IF Celtic were putting their hopes on season ticket sales being boosted by the opening of the country and economy this summer, they can think again.
We are currently 8 weeks out from going back to a tiered system that had the West of Scotland in level 3 since October last year before the full lockdown in December.
However, the tiered system will become much more stringent and the hope of anyone getting out of level 3 into level 2, especially in the west of Scotland, looks bleak.
BBC report the new measures in place and parameters which need to be met under the Scottish tier system and it makes for difficult reading.
The cases per 100,000 for Glasgow to go into level 2 (when some fans can get back to the stadium) is so fragile. Even if we dipped below the threshold, opening things back up more would likely see us push the number back up.
Here is what the new measures mean from the end of April:
“Under the new system, local authorities which have a case rate of more than 150 cases per 100,000 are likely to end up in level four – when only essential shops can open and hospitality must close.
“The previous threshold for level four was 300 cases per 100,000.
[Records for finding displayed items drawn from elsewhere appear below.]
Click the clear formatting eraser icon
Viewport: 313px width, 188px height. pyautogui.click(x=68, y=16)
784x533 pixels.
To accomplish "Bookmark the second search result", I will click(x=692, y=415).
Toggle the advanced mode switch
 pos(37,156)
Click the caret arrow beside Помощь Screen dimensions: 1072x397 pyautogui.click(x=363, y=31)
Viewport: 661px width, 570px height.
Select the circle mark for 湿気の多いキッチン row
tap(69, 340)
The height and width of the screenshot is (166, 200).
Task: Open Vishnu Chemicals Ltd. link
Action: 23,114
“Cases will also need to drop to below 50 per 100,000 in a local authority before it will be considered for level two, much lower than the previous rate of 150 per 100,000. That is the level where non-essential journeys outside the authority boundary are allowed and pubs can serve alcohol.”
While the vaccination process is well underway, there doesn’t appear to be an end in sight or a route back to Celtic Park.
It means Celtic can’t sell season tickets like they did last season in the hope we might get back into stadiums. Fans paid full price for a sub-par TV subscription this term and it’s going to put off a household with more than one season ticket from renewing.
The longer Scottish football continues without supporters the further it will fall to its knees.
There are people who simply can’t afford their season tickets now, fans who are wary of paying through the roof for the TV pass and supporters who are generally disenchanted with the way the club has treated the fanbase this year. It has the makings of a financial disaster, not just for Celtic but clubs up and down Scotland.